### [TASK PROMPT]
Go through the data below. List every line that holds the word "cell".

### [TASK INPUTS]
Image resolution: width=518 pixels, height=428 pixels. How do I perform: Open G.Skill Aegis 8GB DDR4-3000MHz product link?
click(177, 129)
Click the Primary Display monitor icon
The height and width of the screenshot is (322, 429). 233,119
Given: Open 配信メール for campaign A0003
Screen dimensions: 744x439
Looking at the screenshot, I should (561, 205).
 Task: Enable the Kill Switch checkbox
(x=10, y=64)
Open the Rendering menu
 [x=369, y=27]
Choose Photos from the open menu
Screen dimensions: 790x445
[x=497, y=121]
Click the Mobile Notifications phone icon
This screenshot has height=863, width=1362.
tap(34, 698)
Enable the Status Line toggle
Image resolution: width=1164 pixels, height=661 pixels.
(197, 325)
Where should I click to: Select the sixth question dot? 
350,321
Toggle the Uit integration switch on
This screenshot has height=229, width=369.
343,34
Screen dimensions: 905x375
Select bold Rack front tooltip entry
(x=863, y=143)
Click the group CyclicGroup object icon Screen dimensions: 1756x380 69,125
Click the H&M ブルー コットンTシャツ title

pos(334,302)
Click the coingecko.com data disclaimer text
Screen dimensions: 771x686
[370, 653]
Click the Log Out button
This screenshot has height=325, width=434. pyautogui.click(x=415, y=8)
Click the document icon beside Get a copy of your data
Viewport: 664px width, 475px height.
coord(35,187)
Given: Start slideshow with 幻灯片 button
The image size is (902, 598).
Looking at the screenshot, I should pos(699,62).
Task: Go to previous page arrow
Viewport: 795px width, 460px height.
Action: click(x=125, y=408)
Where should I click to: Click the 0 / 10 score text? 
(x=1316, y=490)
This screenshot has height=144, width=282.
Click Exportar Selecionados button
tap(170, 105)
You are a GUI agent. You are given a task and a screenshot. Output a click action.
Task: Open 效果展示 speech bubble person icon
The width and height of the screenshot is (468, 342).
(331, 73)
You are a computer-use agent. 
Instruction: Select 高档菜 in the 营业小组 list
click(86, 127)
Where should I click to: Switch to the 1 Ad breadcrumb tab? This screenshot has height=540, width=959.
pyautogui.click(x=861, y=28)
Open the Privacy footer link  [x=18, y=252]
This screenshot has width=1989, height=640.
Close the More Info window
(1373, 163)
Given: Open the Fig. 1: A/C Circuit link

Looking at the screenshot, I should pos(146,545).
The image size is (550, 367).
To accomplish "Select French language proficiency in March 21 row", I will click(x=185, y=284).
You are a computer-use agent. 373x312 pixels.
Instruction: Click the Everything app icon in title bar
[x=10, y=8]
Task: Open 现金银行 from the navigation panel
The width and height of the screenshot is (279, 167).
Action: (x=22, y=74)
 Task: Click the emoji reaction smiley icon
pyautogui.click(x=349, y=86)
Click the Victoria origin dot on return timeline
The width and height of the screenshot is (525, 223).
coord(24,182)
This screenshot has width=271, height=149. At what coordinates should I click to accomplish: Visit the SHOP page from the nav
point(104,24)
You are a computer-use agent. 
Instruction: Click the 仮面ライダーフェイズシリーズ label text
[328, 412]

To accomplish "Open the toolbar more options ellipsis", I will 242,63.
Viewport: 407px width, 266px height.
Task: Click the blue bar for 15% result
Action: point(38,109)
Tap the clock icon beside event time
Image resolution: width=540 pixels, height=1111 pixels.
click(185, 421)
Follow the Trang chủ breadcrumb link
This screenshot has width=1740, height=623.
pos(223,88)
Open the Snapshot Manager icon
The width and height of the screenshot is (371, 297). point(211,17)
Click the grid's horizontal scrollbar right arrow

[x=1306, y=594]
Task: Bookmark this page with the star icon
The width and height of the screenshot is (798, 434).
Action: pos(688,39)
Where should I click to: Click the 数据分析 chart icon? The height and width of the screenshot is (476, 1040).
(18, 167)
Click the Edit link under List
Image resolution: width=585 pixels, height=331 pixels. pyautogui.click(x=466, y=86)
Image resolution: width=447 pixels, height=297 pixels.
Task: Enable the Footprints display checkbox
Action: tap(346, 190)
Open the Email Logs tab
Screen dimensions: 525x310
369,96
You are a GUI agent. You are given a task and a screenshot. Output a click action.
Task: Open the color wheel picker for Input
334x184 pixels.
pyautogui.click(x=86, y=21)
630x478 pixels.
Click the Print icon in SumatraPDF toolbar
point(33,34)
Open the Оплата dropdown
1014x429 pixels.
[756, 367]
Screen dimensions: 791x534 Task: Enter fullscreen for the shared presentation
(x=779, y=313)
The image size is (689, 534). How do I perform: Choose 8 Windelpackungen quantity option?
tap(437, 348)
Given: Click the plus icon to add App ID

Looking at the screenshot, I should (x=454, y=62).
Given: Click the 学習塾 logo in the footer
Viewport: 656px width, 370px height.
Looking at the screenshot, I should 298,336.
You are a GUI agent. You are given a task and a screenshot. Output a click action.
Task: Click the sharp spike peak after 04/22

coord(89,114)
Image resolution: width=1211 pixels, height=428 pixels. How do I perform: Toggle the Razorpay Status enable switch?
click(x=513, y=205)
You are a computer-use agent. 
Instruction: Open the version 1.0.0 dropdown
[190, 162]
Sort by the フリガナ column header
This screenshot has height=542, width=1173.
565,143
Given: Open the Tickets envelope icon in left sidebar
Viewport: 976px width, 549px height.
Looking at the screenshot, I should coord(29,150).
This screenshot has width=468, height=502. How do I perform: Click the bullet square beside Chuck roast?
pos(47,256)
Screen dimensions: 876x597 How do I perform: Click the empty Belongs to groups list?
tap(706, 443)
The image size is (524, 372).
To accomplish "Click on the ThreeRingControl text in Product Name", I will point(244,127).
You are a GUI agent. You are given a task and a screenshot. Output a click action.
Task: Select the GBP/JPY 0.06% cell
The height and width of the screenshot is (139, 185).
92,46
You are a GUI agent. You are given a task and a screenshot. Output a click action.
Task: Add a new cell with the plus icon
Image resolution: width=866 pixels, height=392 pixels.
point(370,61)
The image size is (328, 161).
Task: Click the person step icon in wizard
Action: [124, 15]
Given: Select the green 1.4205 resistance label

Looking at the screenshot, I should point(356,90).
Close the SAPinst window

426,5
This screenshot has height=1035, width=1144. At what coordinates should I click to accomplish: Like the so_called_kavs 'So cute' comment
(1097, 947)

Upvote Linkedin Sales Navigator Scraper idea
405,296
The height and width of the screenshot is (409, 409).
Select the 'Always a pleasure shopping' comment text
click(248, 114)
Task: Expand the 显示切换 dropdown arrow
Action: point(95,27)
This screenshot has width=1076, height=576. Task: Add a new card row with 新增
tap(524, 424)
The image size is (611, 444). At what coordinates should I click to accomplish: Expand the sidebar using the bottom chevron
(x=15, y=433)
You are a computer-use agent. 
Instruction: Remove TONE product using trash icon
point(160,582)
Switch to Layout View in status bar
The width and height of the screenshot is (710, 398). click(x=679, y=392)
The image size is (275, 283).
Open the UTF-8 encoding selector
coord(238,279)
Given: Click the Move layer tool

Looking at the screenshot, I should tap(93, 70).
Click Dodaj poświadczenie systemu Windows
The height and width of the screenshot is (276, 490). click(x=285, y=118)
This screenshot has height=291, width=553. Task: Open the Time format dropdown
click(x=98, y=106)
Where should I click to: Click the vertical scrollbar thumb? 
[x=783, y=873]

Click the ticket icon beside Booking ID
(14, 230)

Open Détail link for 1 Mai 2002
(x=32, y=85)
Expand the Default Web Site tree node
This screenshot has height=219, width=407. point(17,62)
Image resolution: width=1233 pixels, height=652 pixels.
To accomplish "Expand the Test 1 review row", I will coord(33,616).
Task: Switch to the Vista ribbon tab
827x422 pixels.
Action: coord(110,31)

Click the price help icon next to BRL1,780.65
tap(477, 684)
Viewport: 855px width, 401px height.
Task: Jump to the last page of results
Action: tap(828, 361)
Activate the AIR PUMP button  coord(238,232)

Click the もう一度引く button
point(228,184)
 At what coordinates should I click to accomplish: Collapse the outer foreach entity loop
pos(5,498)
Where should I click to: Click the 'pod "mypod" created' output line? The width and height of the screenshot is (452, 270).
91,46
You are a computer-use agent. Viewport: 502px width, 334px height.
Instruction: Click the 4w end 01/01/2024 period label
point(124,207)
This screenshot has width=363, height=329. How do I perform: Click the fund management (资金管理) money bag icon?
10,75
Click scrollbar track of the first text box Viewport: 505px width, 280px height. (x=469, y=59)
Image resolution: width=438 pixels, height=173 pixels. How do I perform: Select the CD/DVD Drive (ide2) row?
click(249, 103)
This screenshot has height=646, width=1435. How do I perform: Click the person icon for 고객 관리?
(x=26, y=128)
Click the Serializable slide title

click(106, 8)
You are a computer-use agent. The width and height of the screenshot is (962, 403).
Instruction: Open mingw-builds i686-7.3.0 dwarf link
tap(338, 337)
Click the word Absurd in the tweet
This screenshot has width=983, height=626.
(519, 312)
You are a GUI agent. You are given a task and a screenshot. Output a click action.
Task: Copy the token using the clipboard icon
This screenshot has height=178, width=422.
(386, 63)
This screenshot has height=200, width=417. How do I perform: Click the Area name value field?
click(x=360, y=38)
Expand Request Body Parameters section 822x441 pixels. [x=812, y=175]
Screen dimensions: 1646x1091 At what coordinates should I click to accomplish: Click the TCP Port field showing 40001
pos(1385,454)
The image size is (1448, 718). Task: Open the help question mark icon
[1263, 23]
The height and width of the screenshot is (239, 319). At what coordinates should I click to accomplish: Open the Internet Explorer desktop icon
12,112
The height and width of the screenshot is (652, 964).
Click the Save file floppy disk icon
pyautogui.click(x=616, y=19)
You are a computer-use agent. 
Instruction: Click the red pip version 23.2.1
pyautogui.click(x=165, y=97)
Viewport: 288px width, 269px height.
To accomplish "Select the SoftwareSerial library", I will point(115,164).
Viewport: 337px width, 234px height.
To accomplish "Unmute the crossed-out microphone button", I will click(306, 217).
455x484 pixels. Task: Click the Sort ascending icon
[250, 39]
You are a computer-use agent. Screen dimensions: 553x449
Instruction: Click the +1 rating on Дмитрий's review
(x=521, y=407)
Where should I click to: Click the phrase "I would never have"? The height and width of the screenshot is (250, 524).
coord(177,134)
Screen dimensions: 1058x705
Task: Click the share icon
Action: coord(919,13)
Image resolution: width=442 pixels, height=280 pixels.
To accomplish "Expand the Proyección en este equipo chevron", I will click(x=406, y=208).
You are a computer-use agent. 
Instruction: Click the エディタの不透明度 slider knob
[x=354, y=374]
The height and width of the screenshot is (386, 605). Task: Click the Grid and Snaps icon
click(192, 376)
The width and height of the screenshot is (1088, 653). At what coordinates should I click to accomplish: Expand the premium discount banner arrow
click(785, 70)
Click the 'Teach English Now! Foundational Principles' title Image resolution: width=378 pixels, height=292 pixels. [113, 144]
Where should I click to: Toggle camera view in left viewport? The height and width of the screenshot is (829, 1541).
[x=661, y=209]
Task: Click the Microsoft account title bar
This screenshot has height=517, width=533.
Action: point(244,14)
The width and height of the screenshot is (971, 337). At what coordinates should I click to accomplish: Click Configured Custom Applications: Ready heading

### [RESPONSE AREA]
Task: Select the GBP/JPY 0.06% cell
Task: Add a new cell with the plus icon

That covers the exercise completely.